RECORDS FOR THIS EXERCISE
+--

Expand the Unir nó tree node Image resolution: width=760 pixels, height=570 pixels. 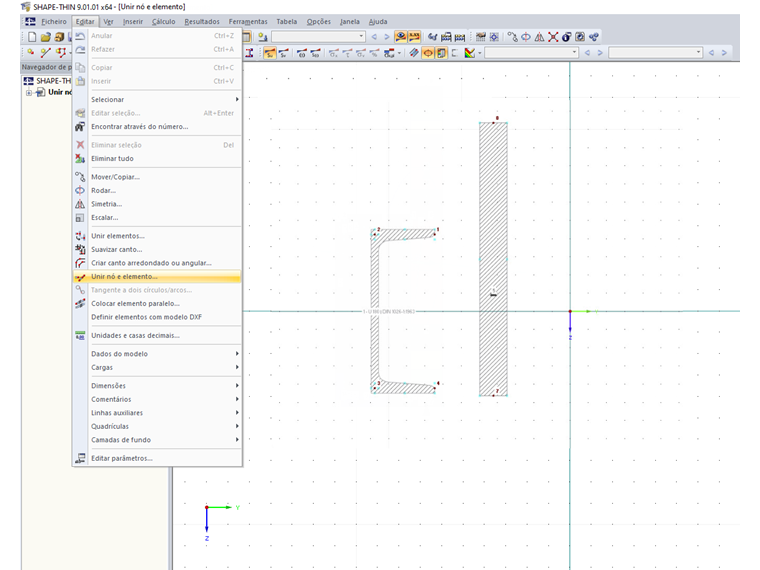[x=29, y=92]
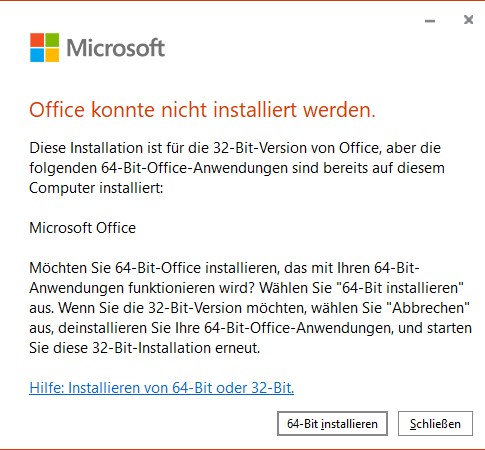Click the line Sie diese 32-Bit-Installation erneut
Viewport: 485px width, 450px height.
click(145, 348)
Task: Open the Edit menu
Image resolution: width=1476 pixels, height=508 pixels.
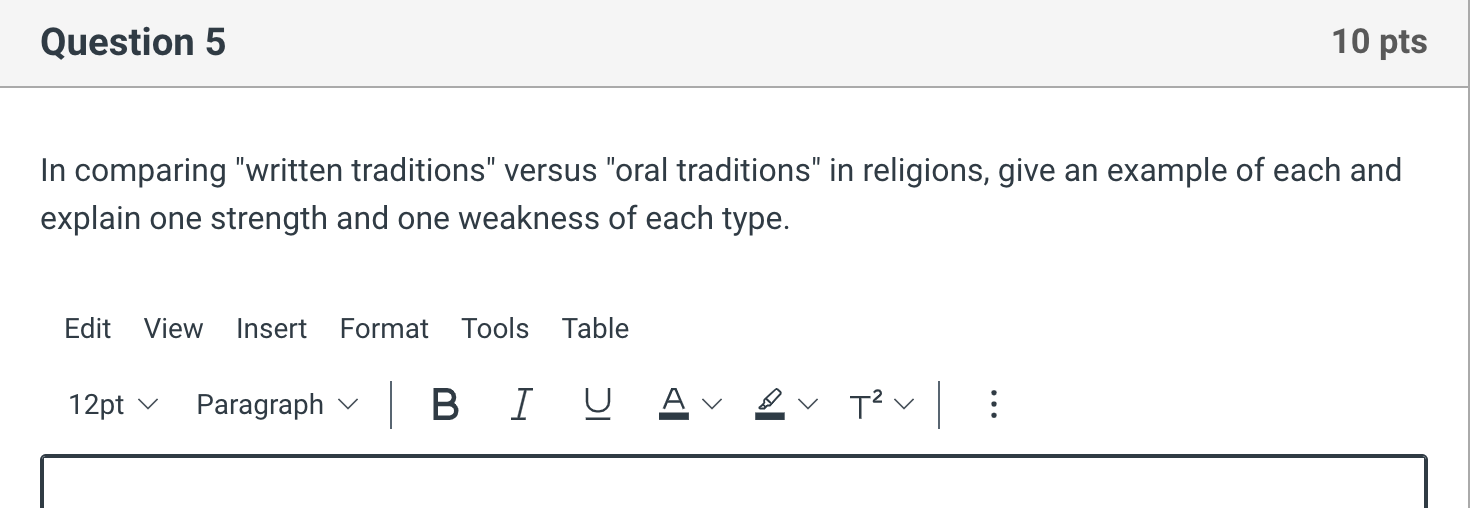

+--

EXERCISE DETAILS
Copy the material word for word, starting at the line with "Task: Open the Edit menu" and continuing through its end. Leave the pictures out of your answer.

WRITTEN ANSWER
Task: Open the Edit menu
Image resolution: width=1476 pixels, height=508 pixels.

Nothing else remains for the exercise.